CHALLENGE A >>
Answer these questions about the sermon passage on the Christian's hidden life:
(i) Which psalm reference accompanies the words "My soul followeth hard after thee"?
(ii) According to the passage, with whom was our original life intrusted?
(iii) Which scripture reference is given for the words "Because I live, ye shall live also"?
CHALLENGE B >> Supply a continuation of the sermon passage on the Christian's hidden life, starting after its final sentence.

Thence it comes to pass that we see christians, searching after God in ordinances, and seeking for the Lord Jesus Christ in sermons, in prayers, in the closet, and in the sanctuary; for they live upon him. A holy soul pursues after the presence of his God, and his Saviour, with the same zeal of affection and fervent desire, that the men of this world indulge in their pursuit of created good: _My soul followeth hard after thee_; Ps. lxiii. 8. Carnal persons are contented to be absent from God, for he is not their life: They can satisfy themselves with a shew of religion, without the power of it; and with empty forms of ordinances, without Christ in them, because they are not born again, their life is not spiritual. The sinner lives upon visible creatures, and these awaken his warmest affections. A saint lives upon hidden and invisible things, upon the hopes of futurity, and upon the glories that are concealed in the promises: He lives upon the righteousness and the intercession of Jesus his Mediator, upon the strength and grace of Christ, who is his head in heaven; upon the word, the promise, and the all-sufficiency of a God; and therefore these are objects of his meditation and his desire.
I proceed now to the three inferences for our consolation.
1st Consolation. If our life be hidden with God, and our Lord Jesus Christ, then it is in safe hands. The wisdom and mercy of God have joined together, to appoint, shall I say, such a secret repository for our spiritual life, that it might be for ever secure. What can we have, or what can we desire more for the safety of our best life, than that God himself should undertake to reserve it in himself for us, and appoint his own eternal Son, in our nature, to be the great Trustee and Surety, for his exhibition of it in every proper season?
Our original life was hid in the first Adam; it was intrusted with man, poor, feeble, inconstant man, and he lost it: He was of _the earth_, _earthy_, and our life with him goes down to the dust. Our new life is intrusted with Christ; it is hidden in God, who is almighty and unchangeable; and therefore it can never be lost. The second Adam is _the Lord from heaven_, a quickening Spirit; 1 Cor. xv. 45, &c. And _he that believeth on him, though he were dead in_ nature, _yet shall he live_ by grace, for _Christ is the resurrection and the life_: And if he be once made spiritually alive by Christ, he shall live for ever. This is the language of Christ himself; John xi. 25, 26.
What an unreasonable thing is it then for a christian to fear what men or devils can do against him, for they cannot hurt his best life! It is above the reach of all the assaults of earth or hell. Our Lord Jesus teaches us not to be afraid of them who only can kill the body; for the soul is not in their reach; nor is it possible for them to prevent the body from partaking of its share, in the glorious life appointed for a christian at the great rising-day.
We see here upon what firm grounds the doctrine of a christian’s perseverance is built, Christ is his life, _Jesus, the same yesterday, to-day, and for ever_. The all-sufficient God, and his eternal Son, have undertaken for the security of it; John x. 28, 29, 30. _I give unto them eternal life, and they shall never perish, neither shall any pluck them out of my hand. My Father which gave them me, is greater than all, and none is able to pluck them out of my Father’s hand. I and my Father are one._ God hath sworn by his holiness, that the seed of Christ shall endure for ever; Ps. lxxxix. 35, 36. and that his loving-kindness shall not be utterly taken away from his own children: And our Lord Jesus Christ doth little less than swear to the perseverance of his disciples, when he says; John xiv. 19. _Because I live, ye shall live also_: for, as I live, is the oath of God.

SUPPLIED INFORMATION >>
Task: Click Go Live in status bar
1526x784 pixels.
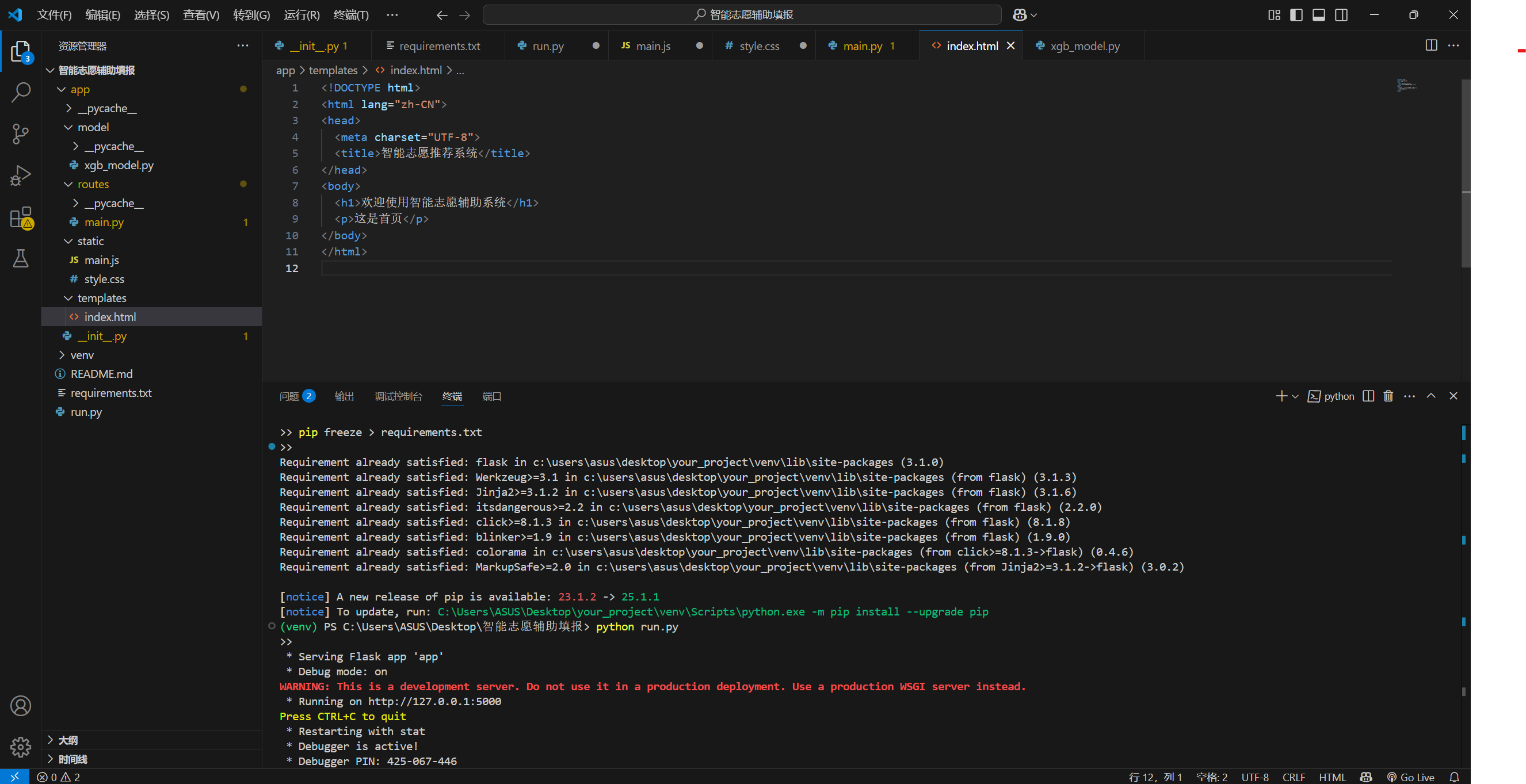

EXERCISE ANSWER A >>
(i) Ps. lxiii. 8.
(ii) The first Adam.
(iii) John xiv. 19.

EXERCISE ANSWER B >>
Why art thou cast down, O believer, and why is thy soul disquieted within thee? Hope in God thy life, for thou shalt yet praise him, how many and great soever thine adversaries are, and how difficult soever thy path and duty may be, and how loud soever thy foes threaten thy destruction. There may be many things in thy travels through this world, that may hurt or hinder the growth of thy spiritual life, and may for a season interpose, as it were, between thee and thy God: but neither life, nor death, nor principalities, nor powers, nor things present, nor things to come, shall ever separate thee entirely from him, whose love is secured in Jesus Christ; Rom. viii. 38, 39. The disciples were much to blame, that they were overwhelmed with terror in the midst of the storm, while Jesus Christ was with them in the same ship; and ye should chide your own souls, when you feel yourselves under such unbelieving fears as our Lord Jesus Christ chid in his fearful followers: “O ye of little faith, wherefore did ye doubt?”
2nd Consolation. What a comfortable thought must it be to a poor feeble christian, that God and Christ know all the state of his spiritual life? for it is hid with them. Though the life of a saint has a cloud upon it, though it is entirely hidden from men, and sometimes too much hidden from himself too, yet the Father and the Saviour know every circumstance of it, how low it is, how feeble, what daily obstacles it meets with, what hourly enemies assault it. Christ our Lord well knows when our life is in danger, and what are the necessary supplies.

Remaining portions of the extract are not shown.